Archivi giornalieri: 3 gennaio 2012

Best Loser Awards: and the winner is Johnny!

Buongiorno!”, esclama Johnny tutte le mattine, appoggiando il suo casco sulla scrivania. Lo fa con un’enfasi volutamente eccessiva e subito aggiunge “come va stamattina?”, sperando di cogliere una vena polemica nella risposta di qualcuno ma sapendo che riceverà solo dei politici “bene grazie” . E allora si toglie la sciarpa ed espira a fondo, aspettando di poter annuire e replicare con un affettatissimo “me ne compiaccio“. E se, per semplice educazione, si decidesse di concedergli un cortese “e tu?” si può star certi che risponderebbe con queste precise parole: “bah. La facciamo andare“.
Ecco perché da un pezzo ormai nessuno glie lo domanda più, povero Johnny.

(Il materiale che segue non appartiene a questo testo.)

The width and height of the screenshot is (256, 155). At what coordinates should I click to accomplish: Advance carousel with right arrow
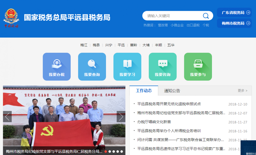tap(121, 117)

Johnny ha capelli corti biondo-rossicci, occhi chiari ma troppo piccoli per farsi notare, labbra sottili e una corporatura slanciata ed asciutta, nonostante impieghi la maggior parte del suo tempo ad ingoiare caramelle. Qualcuna sostiene sia un bell’uomo, ma la maggior parte – valutandolo nel complesso – non è d’accordo, povero Johnny.

Johnny è una di quelle persone che a prima vista non sapresti dire quanti anni abbiano. Ama molto dire cose tipo “bella lì, ma vai tranquillo, alla grande, dibbrutto, yeah” e una volta qualcuno giura pure di averlo sentito pronunciare un “geddàun” al telefono, cose che hanno un gusto così squisitamente moderno da farlo apparire come uno di quegli articoli dismessi che sulle bancarelle si chiamano vintage per costare venti volte quel che valgono. Stando agli indizi, il nostro Johnny dovrebbe avere appena passato la quarantina, il che lo rende troppo vecchio per legare coi veri giovani e troppo gggiovane per far parte di quelli che contano. La vita gli ha affidato il ruolo dello sfigato e lui lo veste così bene da meritarsi l’Oscar. Povero Johnny.

Johnny subisce dunque l’emarginazione dei giovani e il mobbing dei vecchi e passa le sue giornate a far finta di impegnarsi in un lavoro che detesta e che evidentemente non gli riuscirebbe neppure in un clima più disteso di quello in cui è costretto ad operare, neppure senza aver gente che sta lì con le fauci spalancate in attesa che compia un errore per poterselo sbranare. E di errori, Johnny, ne compie tanti. Elemosina attenzioni, per esempio, fingendo di aver avuto trovate geniali e rincorrendo i capi per i corridoi a suon di “c’è una cosa che volevo condividere con te!“, così loro gli rispondono “è una cosa lunga? perché prima devo…
Uh! e se ne sentono di cose che i capi devono fare prima di poter ascoltare cos’ha da proporre Johhny: rivedere i conti in amministrazione, scappare in riunione, andar via di corsa o addirittura portare il cane dal veterinario. Fra un po’ succederà che, quando Johnny avrà un’illuminazione, qualcuno dovrà urgentemente innaffiare le piante o correre a finire il sudoku. Ma come dar loro torto se Johnny, per esprimere un semplicissimo concetto, ci mette un quarto d’ora di ammiccamenti e inutili, sbrodolosi condimenti? E’ logico, no? povero Johnny…

Che a guardarlo lì così, in piedi in mezzo all’open space, come un attore in attesa di un applauso che non parte, come un uomo senza un briciolo di credibilità alcuna, non sai nemmeno se quello che provi è più pena per il fastidio che ti dà, o più fastidio per la pena che ti fa.
Lo vedi tornare alla sua scrivania e pranzare con un paio di barrette ai cereali, per poter recuperare quell’ora che alla fine gli servirà per fuggire prima, alle 6 in punto, da una splendida figlioletta di pochi anni, di cui lui spesso parla affermando con aria compiaciuta che “sta diventando davvero godibile quella bambina lì“, e da una moglie che molto probabilmente gli metterà le corna o almeno si spera, perché se uno non è capace di essere genuino nemmeno quando parla di sua figlia allora insomma, Johnny, povero un cazzo!